Marie Julia Guittier: Hypnosis for pain control during ECV
Marie Julia, a midwife & PhD candidate from Switzerland, led a study looking at hypnosis for controlling pain associated with ECV. From an earlier study, they found most women would recommend ECV, but many found the pain to be severe (27%) or excruciating (4%). She and her research partners wanted to know if hypnosis can reduce pain during ECV. They compared 122 standard care women with 63 having hypnosis during the ECV. They didn’t observe any statistically significant differences in women’s perceptions of pain. Success rates did not improve with the hypnosis group. Physicians had mixed evaluations of hypnosis; most (72%) thought hypnosis facilitated the ECV, although some did not.

Lindsey Vick: Hypnosis to turn breech babies
Lindsey Vick is a hypnotherapist and Reiki practitioner from Virginia. She referred to a study by L.E. Mehl examining using hypnosis to turn breech babies. There were 100 women in the hypnosis group and 100 women in the control group, matched for obstetrical & sociodemographic characteristics. Women in the study were between 37-40 weeks gestation. 81% of breech babies in the hypnosis group turned, vs 48% of comparison group. She started collecting data on women whose breech babies she was encouraging to turn using hypnosis. For more information, see Mehl LE. Hypnosis and conversion of the breech to the vertex presentation. Arch Fam Med. 3.10 (Oct 1994): 881-7.

JoseLo Gutierrez: Moxibustion
JoseLo is an acupuncturist in the DC area. He spoke about moxibustion for turning a breech baby. It can be used on all toes, but the little toe is the most effective. It can also be combined with massage, essential oils, and hypnosis.
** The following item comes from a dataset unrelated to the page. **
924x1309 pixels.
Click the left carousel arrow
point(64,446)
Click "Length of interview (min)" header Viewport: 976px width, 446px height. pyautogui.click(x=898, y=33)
Nancy Salgueiro: Chiropractic to prevent & turn breech presentations
Nancy is a prenatal and pediatric chiropractor in Ontario and is Webster’s certified. She briefly explained the main approach & goals of chiropractic care: to ensure that the brain is communicating effectively with the body via the nervous system. She then discussed the bio-mechanical connections (ligaments) between the uterus and the pelvis. If there are misalignments in the pelvis, the ligaments will pull on the uterus and not give the baby as much space to grow, develop, and maneuver. Webster’s Technique is a chiropractic technique that can be used for anyone. For pregnant women, it’s often used for helping a breech baby turn by adjusting the sacrum and by relaxing the round ligaments in the front of the uterus. It involves no direct manipulation on the baby.

She referred to a retrospective study in the Journal of Manipulative and Physiological Therapeutics that found Webster's technique effective in helping breech presentations turn. (I think that this study has a lot of methodological flaws; I'd like to see a better designed prospective study with matched control groups. On the other hand, chiropractic care is unlikely to cause harm, so the only real downfalls of trying Webster's during pregnancy is the cost.)

Nancy recommends starting Webster’s as early as 34 weeks to have time to get the pelvis balanced. Don’t put it off till the last minute. You can also do this before an ECV to keep the baby from flipping back to breech after it’s turned.

Adrienne Caldwell, Massage Therapy
Adrienne is a bodyworker and massage therapist certified to work with pregnant and postpartum women. After her first baby was breech, she started focusing on helping women with malpositioned babies. She agrees with Nancy to start early and ensure you have a balanced, dynamic body.

My thoughts on this session: 
Women with breech babies are highly motivated--often desperate--to encourage their babies to turn. I've heard numerous stories of women who tried everything to turn their breech baby: inversions, handstands or flips in a pool, ice packs on the abdomen, music played near the pubic bone, knee-chest positioning, chiropractic, hypnosis, moxibustion, ECV, and more. The evidence for some of these modalities is weak. On the other hand, these techniques are unlikely to cause harm. I'd love to see vaginal breech birth a real option for all women, but in the meantime I'd also like to see more quality research on what really works to turn breech babies. With vaginal breech birth being out of reach of most North American women, turning the breech baby is often the last chance to have a vaginal birth.